**Stated problem**
Reproduce the data from the line with "Given: Open Facility section via flame icon" up to and including the end of the data, switching "speech bubble" to "chat bubble" and keeping everything else the same.

**Source data**
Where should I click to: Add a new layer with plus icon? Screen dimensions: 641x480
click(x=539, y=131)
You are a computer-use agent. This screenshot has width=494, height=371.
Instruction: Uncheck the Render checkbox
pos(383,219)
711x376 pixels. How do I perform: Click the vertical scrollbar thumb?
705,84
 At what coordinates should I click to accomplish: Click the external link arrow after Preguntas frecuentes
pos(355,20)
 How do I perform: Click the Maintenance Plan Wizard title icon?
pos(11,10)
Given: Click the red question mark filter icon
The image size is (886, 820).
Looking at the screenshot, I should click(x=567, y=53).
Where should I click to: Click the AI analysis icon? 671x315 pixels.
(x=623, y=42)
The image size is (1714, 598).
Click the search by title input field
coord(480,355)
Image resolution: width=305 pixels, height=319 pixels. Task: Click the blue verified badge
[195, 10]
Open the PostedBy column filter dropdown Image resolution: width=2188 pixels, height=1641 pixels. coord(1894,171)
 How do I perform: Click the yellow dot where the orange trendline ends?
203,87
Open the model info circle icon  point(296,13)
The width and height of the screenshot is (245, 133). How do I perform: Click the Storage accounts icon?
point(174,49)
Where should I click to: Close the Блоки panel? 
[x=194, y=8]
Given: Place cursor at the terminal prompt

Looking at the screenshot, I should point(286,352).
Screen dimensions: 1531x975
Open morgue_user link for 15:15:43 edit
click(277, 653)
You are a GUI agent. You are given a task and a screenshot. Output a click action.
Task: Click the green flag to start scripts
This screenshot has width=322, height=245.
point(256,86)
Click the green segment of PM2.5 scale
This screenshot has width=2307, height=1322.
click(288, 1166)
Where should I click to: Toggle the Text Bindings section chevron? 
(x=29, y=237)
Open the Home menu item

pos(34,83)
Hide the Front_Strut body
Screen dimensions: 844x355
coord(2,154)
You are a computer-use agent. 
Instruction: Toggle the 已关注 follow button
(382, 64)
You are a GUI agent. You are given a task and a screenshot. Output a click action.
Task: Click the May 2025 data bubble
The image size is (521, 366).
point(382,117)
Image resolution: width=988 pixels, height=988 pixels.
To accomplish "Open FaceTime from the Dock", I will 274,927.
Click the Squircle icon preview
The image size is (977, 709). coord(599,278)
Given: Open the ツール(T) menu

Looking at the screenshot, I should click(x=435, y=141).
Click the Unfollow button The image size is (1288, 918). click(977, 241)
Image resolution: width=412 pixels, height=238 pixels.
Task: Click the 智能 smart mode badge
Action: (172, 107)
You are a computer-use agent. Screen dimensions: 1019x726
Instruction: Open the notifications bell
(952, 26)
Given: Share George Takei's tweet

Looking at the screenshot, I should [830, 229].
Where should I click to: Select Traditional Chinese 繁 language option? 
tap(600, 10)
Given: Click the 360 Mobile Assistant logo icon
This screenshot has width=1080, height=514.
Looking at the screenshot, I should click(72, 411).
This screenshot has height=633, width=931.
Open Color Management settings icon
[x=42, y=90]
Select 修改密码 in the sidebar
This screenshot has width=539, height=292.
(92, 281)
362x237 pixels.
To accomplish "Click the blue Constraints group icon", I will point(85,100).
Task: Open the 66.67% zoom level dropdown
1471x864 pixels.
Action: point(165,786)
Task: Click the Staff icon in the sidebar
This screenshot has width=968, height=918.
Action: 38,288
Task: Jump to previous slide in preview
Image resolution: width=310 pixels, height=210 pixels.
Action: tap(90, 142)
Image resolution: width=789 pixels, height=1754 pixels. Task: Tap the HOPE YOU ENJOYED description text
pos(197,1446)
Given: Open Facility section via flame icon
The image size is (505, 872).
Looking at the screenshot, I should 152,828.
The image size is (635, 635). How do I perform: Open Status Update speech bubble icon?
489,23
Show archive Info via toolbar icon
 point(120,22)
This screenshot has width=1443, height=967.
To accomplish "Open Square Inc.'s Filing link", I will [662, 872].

**Response to this task**
Given: Open Facility section via flame icon
The image size is (505, 872).
Looking at the screenshot, I should 152,828.
The image size is (635, 635). How do I perform: Open Status Update chat bubble icon?
489,23
Show archive Info via toolbar icon
 point(120,22)
This screenshot has width=1443, height=967.
To accomplish "Open Square Inc.'s Filing link", I will [662, 872].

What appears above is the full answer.